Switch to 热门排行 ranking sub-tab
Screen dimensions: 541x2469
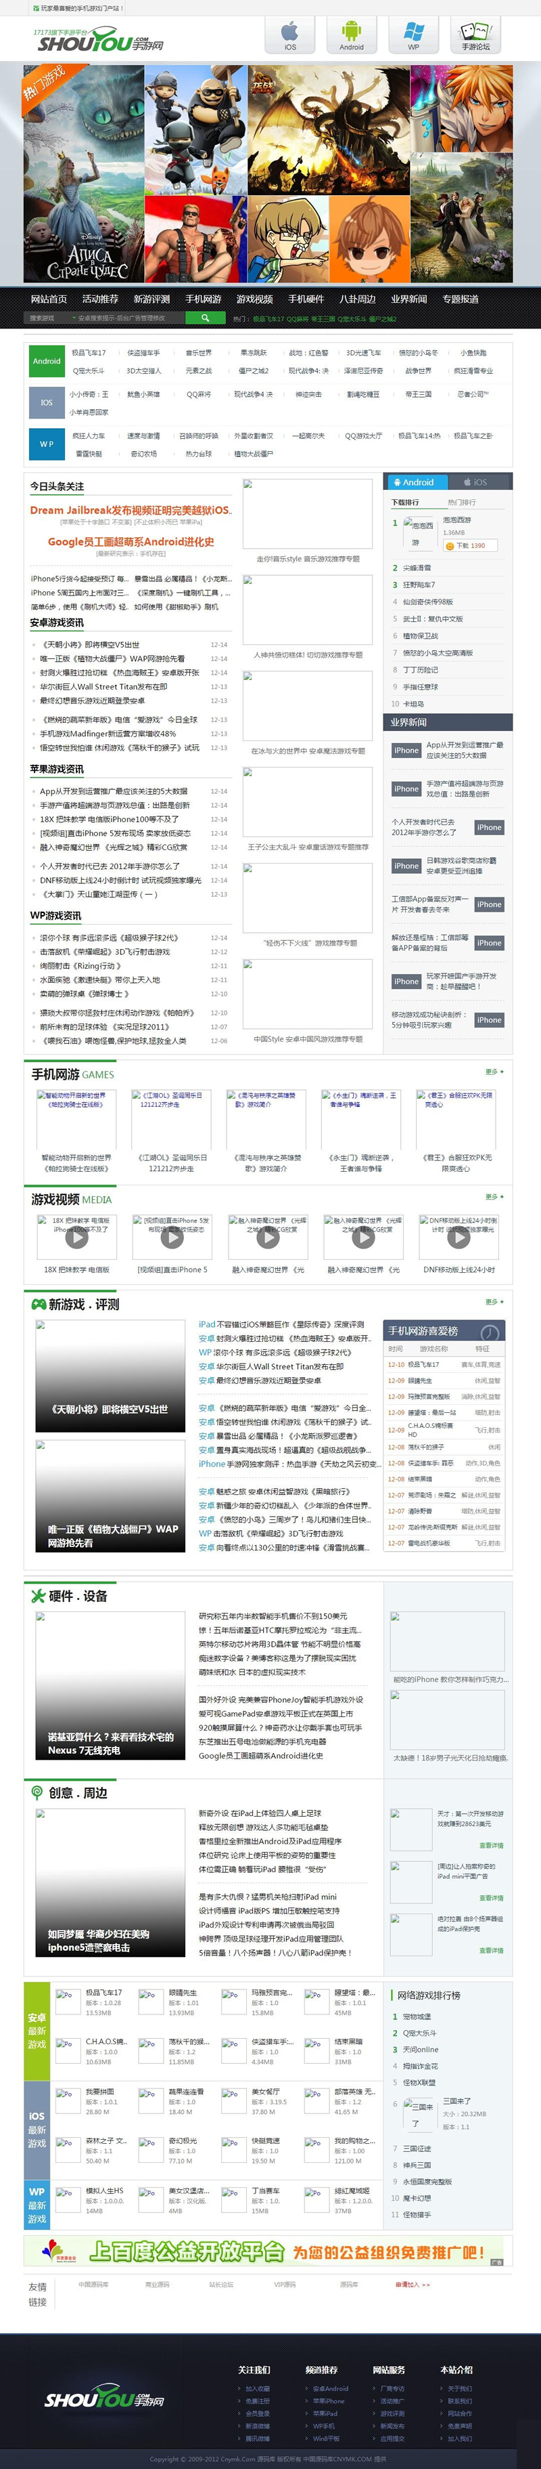point(462,502)
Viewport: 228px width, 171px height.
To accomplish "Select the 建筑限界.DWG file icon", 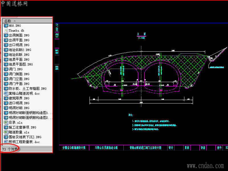I will pos(6,98).
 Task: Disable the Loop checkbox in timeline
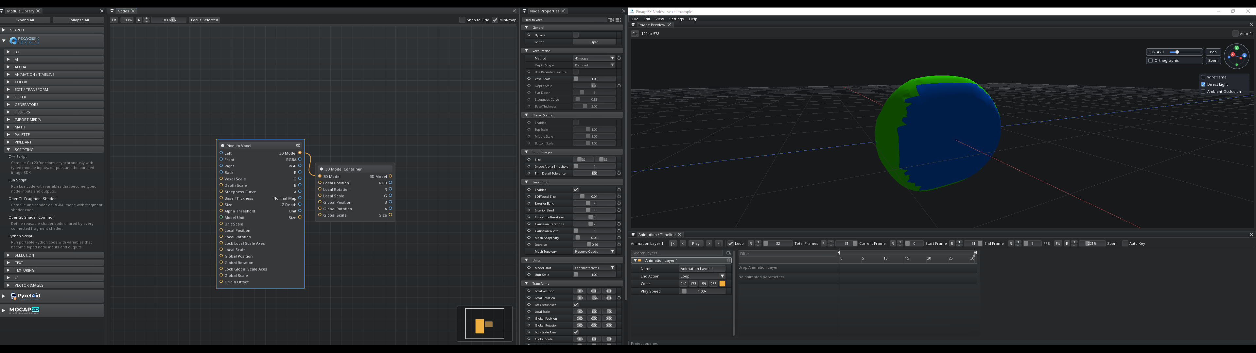[x=730, y=243]
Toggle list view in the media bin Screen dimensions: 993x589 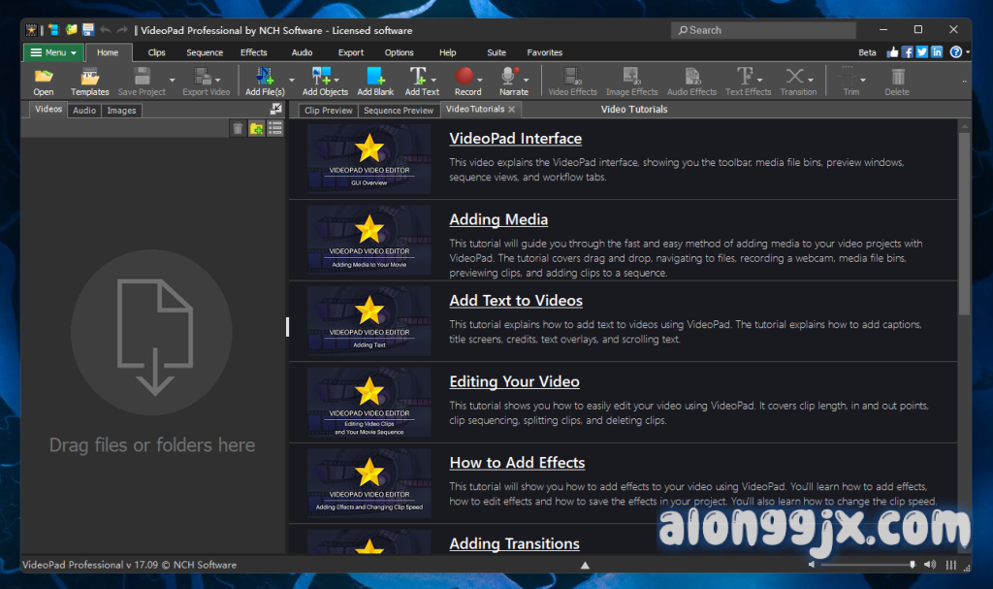click(x=275, y=128)
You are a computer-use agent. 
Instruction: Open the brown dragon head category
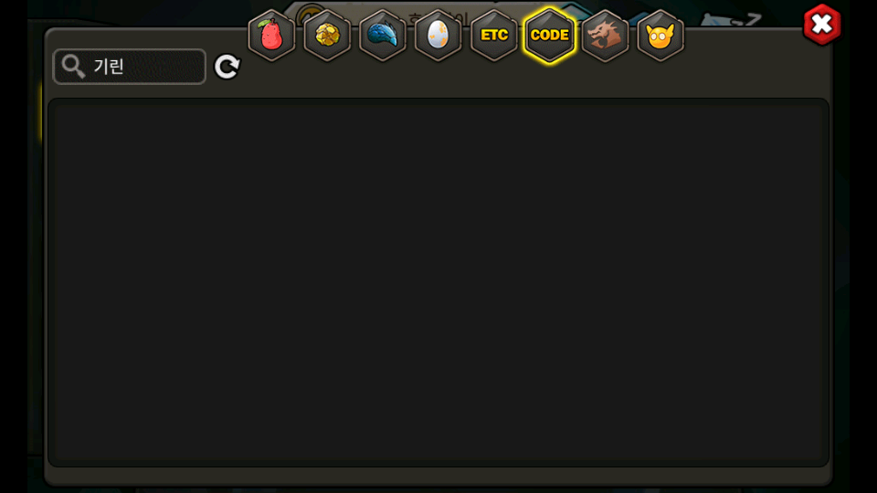tap(605, 36)
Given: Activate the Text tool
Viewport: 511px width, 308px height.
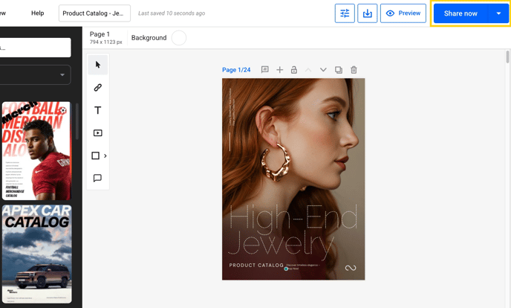Looking at the screenshot, I should tap(97, 110).
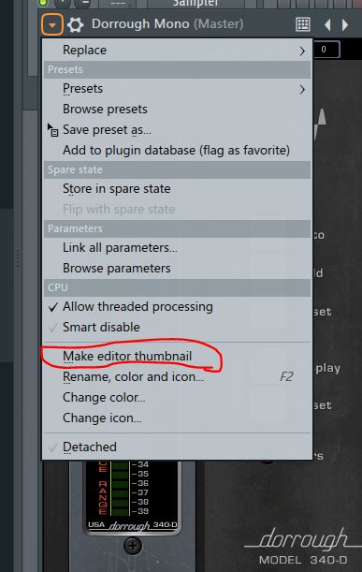This screenshot has width=362, height=572.
Task: Click the plus screw icon on meter
Action: point(132,546)
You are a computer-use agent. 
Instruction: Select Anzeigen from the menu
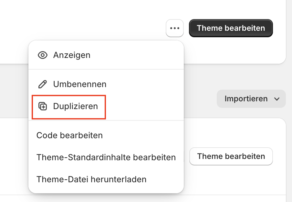click(x=106, y=55)
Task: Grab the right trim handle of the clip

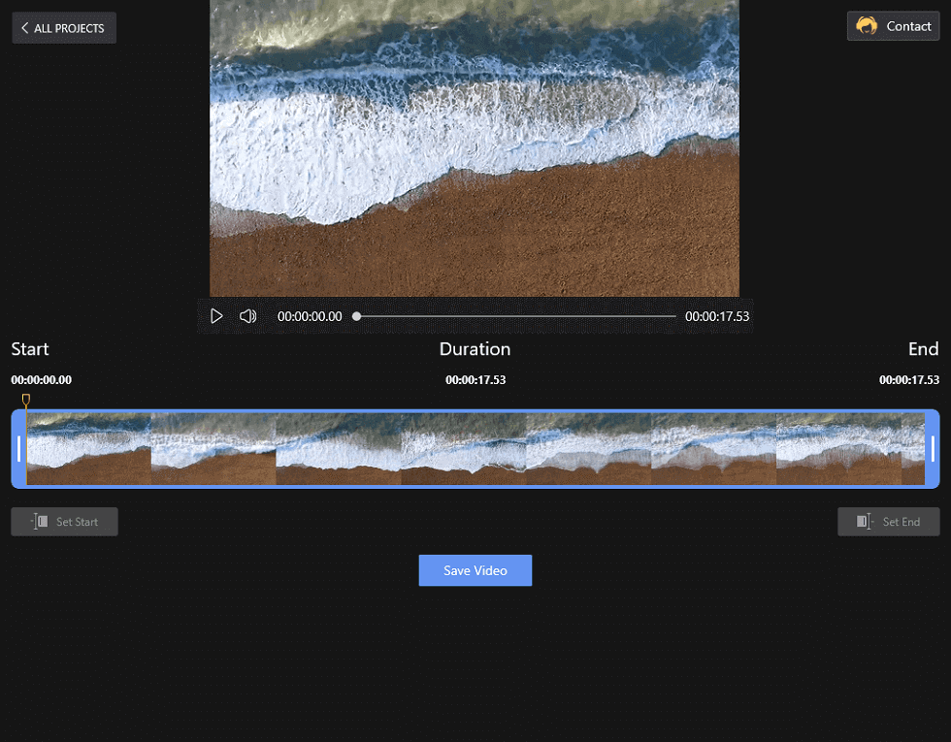Action: click(934, 449)
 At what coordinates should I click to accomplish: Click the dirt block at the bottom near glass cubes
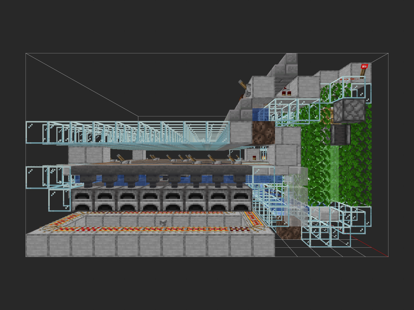coord(288,230)
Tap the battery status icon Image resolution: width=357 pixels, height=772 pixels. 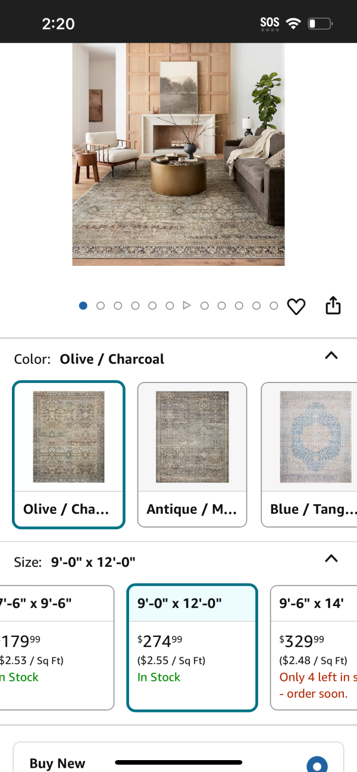pos(320,24)
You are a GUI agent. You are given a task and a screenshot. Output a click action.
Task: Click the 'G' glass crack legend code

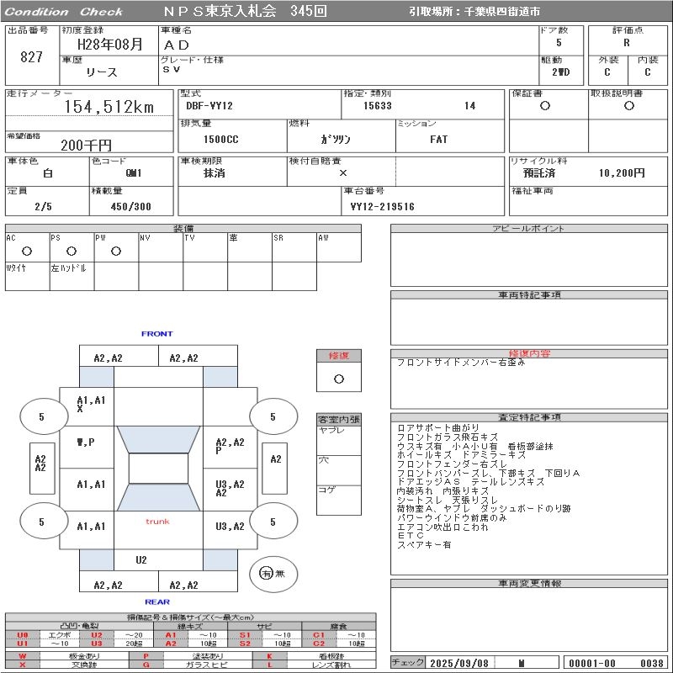click(x=146, y=665)
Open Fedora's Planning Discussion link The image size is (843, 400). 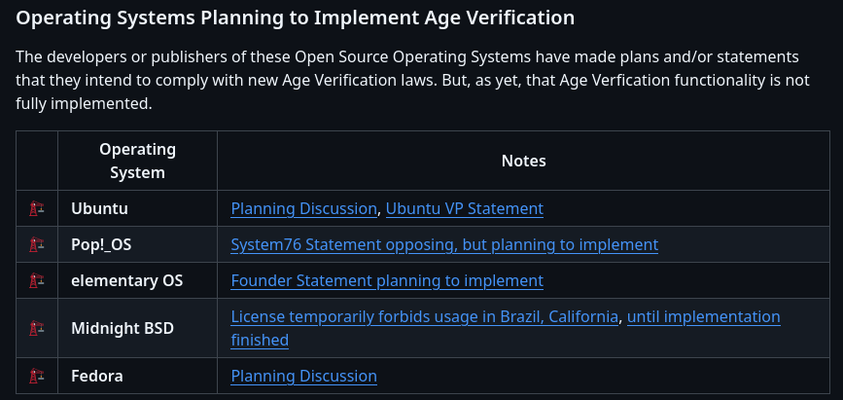[x=303, y=376]
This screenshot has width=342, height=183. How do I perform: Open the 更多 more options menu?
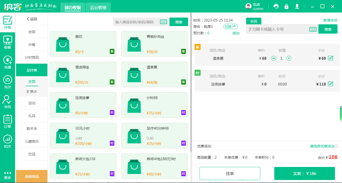point(8,175)
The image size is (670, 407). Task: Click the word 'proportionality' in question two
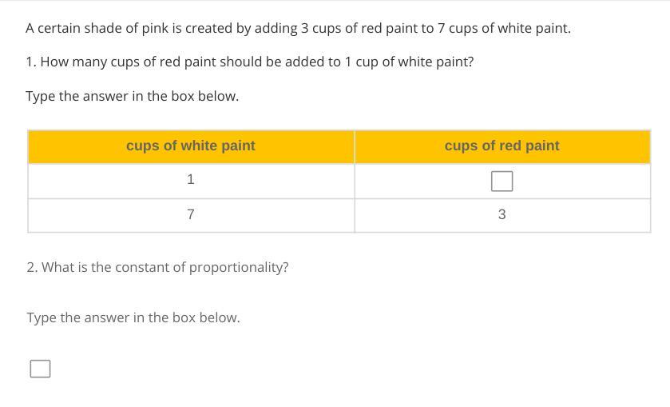(241, 267)
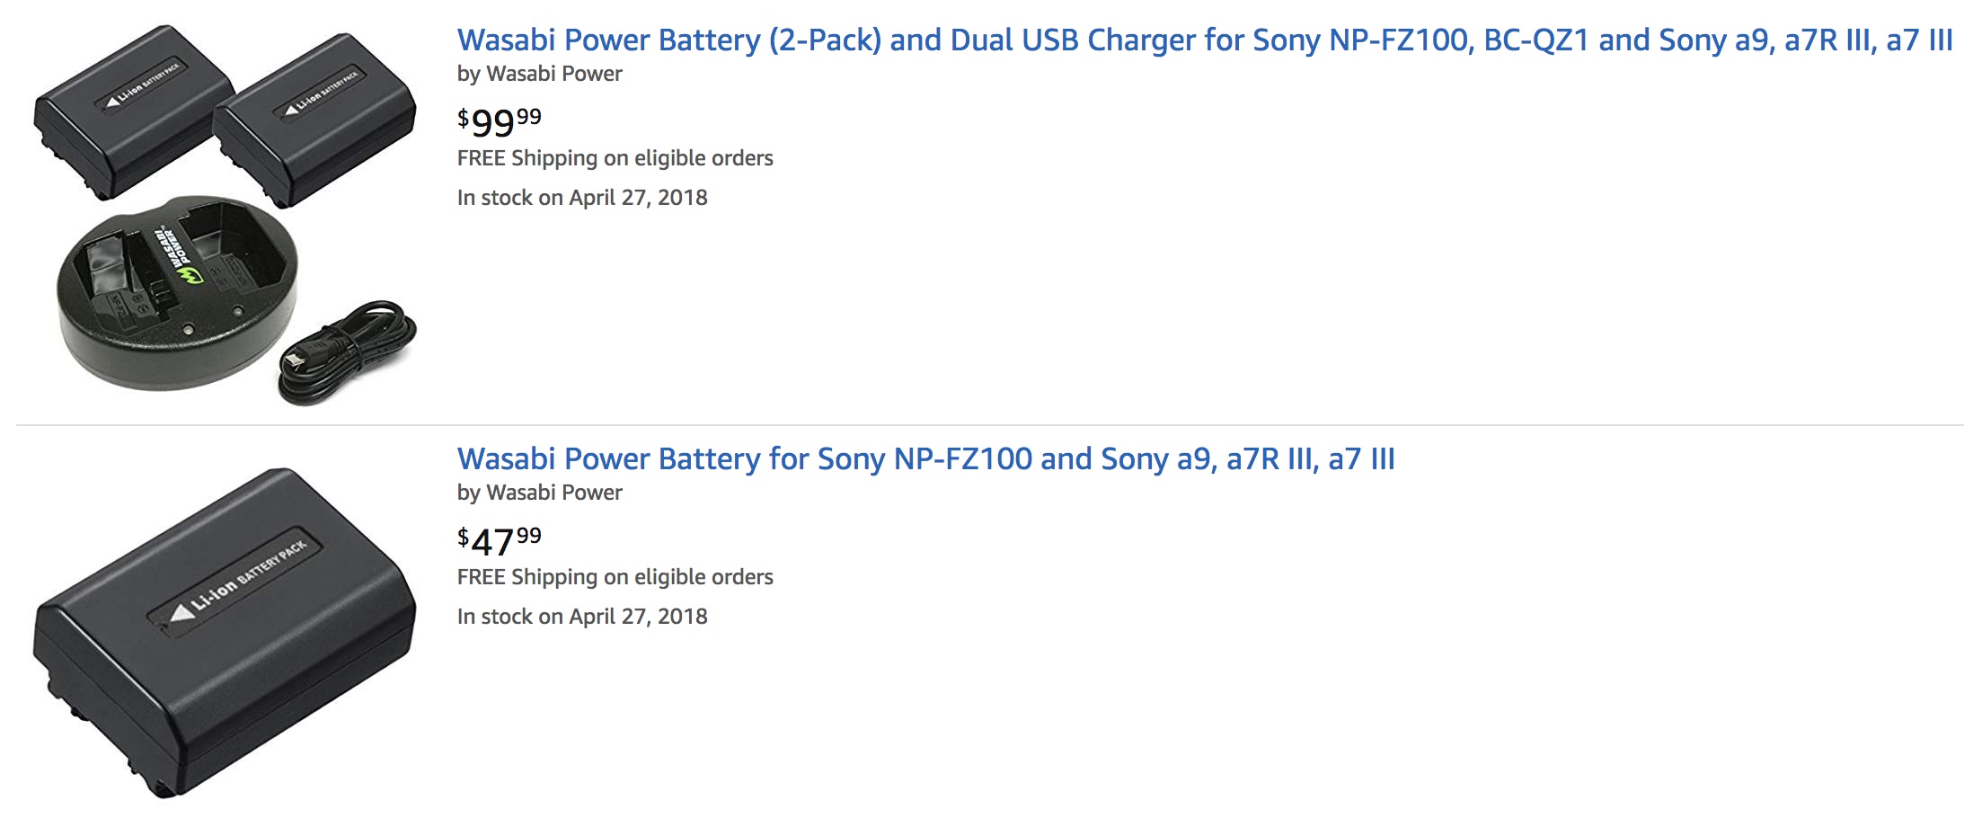This screenshot has width=1964, height=827.
Task: Click the 'In stock on April 27, 2018' text of the 2-Pack listing
Action: (582, 198)
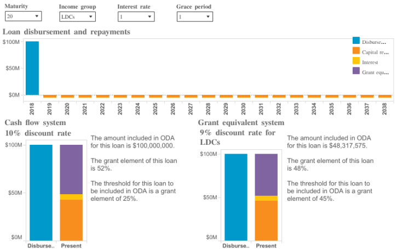Select purple segment in Grant equivalent Present bar
Image resolution: width=403 pixels, height=249 pixels.
[266, 174]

• Exercise aim:
Leaving the pictures aside, copy exactly and only the lines from the one holding "The image size is (670, 407)." through the final line of the data, both ends kept.

• Output below:
The image size is (670, 407). Task: Click the word 'proportionality' in question two
(241, 267)
This screenshot has width=1964, height=827.
Task: Click the 'In stock on April 27, 2018' text of the 2-Pack listing
Action: (582, 198)
Select purple segment in Grant equivalent Present bar
Image resolution: width=403 pixels, height=249 pixels.
[266, 174]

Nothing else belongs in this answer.